Hong Kong: ‘Freedom’… to Subvert
The arrest of Hong Kong media mogul Jimmy Lai has sent Western news outlets into a tizzy. We are told that “free speech” is under attack by the Chinese authorities who are supposedly rolling back democracy on the semiautonomous island city.
Lai was arrested in the offices of his media company and led away in handcuffs by police officers. He is charged with “colluding with foreign powers” in undermining Beijing’s sovereign authority. Western media are claiming that his arrest is an example of the alleged abuse of a new security law imposed on Hong Kong by the Beijing central government. That law proscribes activities deemed to be seditious or subversive.
For well over a year now, Hong Kong has been in upheaval from protests against the central government in Beijing. Those protests have involved massive violence and destruction of public property, including the torching to death of innocent bystanders.
Law and order in Hong Kong is the sovereign responsibility of Beijing ever since Britain handed back its former colony to China in 1997.
The street protests under the guise of “pro-democracy” movement are but a Trojan Horse for Britain and the United States to interfere in China’s internal affairs and destabilize Beijing’s sovereignty.
Washington and London have stepped up sanctions and reprimands against the Chinese government in line with boosting the protests. The leaders of the Hong Kong demonstrations have been hosted by American and British officials. Some of them even live in exile in London. There can be no clearer evidence that the United States and Britain are exploiting Hong Kong as an entry point for weakening China, just as they did in past centuries as imperial powers during the Opium Wars.
The geopolitical tensions with China have become ever-sharper over the self-inflicted disastrous mismanagement of the coronavirus pandemic in the US and Britain. Those two countries are the world “leaders” in terms of death toll from the disease. But there is also the bigger background picture of Washington becoming increasingly hostile towards Beijing (and Moscow) owing to what it calls “great power competition”. In this context, Britain is serving as Washington’s snarly lapdog for snapping at the heels of China (and Russia).
So, how about Jimmy Lai? The 71-year-old media magnate was born on the Chinese mainland. His once wealthy family is reputed to have lost their privileges when communist rule was established in 1949. Lai sounds like a perfect cipher for Western ambitions of regime change in Beijing.
Western media, not surprisingly, have lionized him as a “leading pro-democracy advocate”. One of his newspapers, Apple Daily, is described by Associated Press as a “feisty pro-democracy tabloid that often condemns China’s Communist Party government.”
That’s quite astounding understatement. Lai has personally taken part in unlawful demonstrations and his media outlets have acted brazenly as agents of provocation, or sedition.
Earlier this year, Apple Daily ran a front page appeal by its owner to US President Donald Trump, beseeching the American leader to intervene in Hong Kong to “save us” from the Chinese government.

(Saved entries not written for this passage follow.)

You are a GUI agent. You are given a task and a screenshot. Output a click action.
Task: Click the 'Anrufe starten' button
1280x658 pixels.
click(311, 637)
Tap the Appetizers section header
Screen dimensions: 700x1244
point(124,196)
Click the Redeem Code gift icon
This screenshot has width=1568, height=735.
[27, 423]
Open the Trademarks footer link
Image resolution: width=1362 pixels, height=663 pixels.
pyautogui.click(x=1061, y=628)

Last year just as protests were erupting in Hong Kong, Lai was feted in Washington by Vice President Mike Pence and Secretary of State Mike Pompeo. The agenda of their discussions included China’s security affairs.
Now let’s run this scenario again with a slight change of actors and location. Imagine if a media mogul in Seattle was publishing newspaper headlines every day condemning the federal government in Washington and openly calling for repudiation of US sovereignty. Imagine if this American media mogul flew to Beijing and was photographed holding private discussions with top government officials about law and order affairs.
There is more than a fair chance, to say the least, that said media mogul would be arrested by US federal officers and pilloried for being a traitor.
The double standards and arrogance of the US and British media are staggering in their coverage and commentary regarding Hong Kong. Hong Kong was ruled from London as a colony for nearly 150 years without even a token of democracy. Yet all of a sudden, we are led to believe, Britain has discovered concern for “democracy” in Hong Kong, while the Americans apparently cherish “freedom” in the Chinese territory – freedom, that is, to subvert the government in Beijing.